That being said, I think Mack’s defense used what they had available to them at the time, in a small, Texas town, and they went with what would probably make sense to most people. I do applaud his lawyer, Warren Burnett, because it is said that he took careful precautions to avoid attacking Betty’s character, something quite rare for a defense attorney to be considerate of. It was for naught, however, for the town took it upon themselves to malign Betty’s character every chance they got.
I don’t hold fault with either Betty or Mack in this case. Mack has been described as a cold, heartless sociopath by Betty’s supporters, and Betty’s name has been drug deep through the Texas mud by both Mack’s supporters and random gossipers around town. It’s these people that disgust me. These grown adults who’s perverse curiosity compels them to ruminate on the sexuality of a teenage girl. It’s no wonder their children were just as terrible — cheering Mack on, and acting as a fan club while he, by all accounts, remained solemn throughout the trial, still unsure of what he had done and why he had done it.
It’s possible to see this crime as someone who desperately wanted to die, and someone with a compromised ability to reason agreed to help them carry it out. Neither of these two seem level headed to me, and I don’t think we need to throw stones at one’s character to save the other’s.

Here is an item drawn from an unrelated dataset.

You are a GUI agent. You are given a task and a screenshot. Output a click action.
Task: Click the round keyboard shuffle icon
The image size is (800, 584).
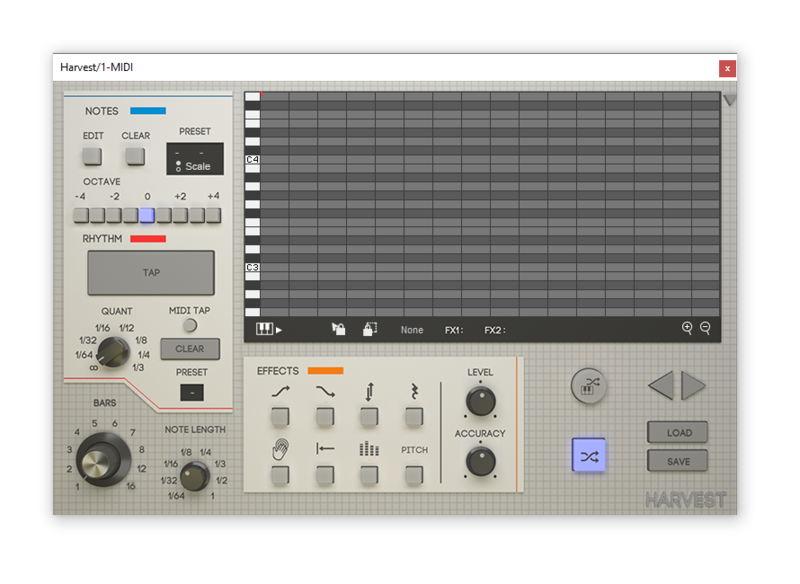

Just because there may have been something off with Mack doesn’t mean Betty manipulated him. She’s not the villain in this scenario. The villains are the man at the local car wash, telling people, “Everyone knew that girl was no good. She tricked that boy into killing her.” Or the woman on the jury, who remarked, after the verdict had been read, “That girl was nothing.” Everyone who gossiped about the promiscuity and manipulative nature of the late, tormented Betty, everyone who cheered at the trial, everyone who believed Betty had ruined this poor boy’s life, those are the villains.
Mack and Betty were two teenagers who didn’t quite understand the world around them. Together, they made the ultimate mistake, but we should be examining the way we teach teenagers about mental illness, not scrutinizing their fucking habits.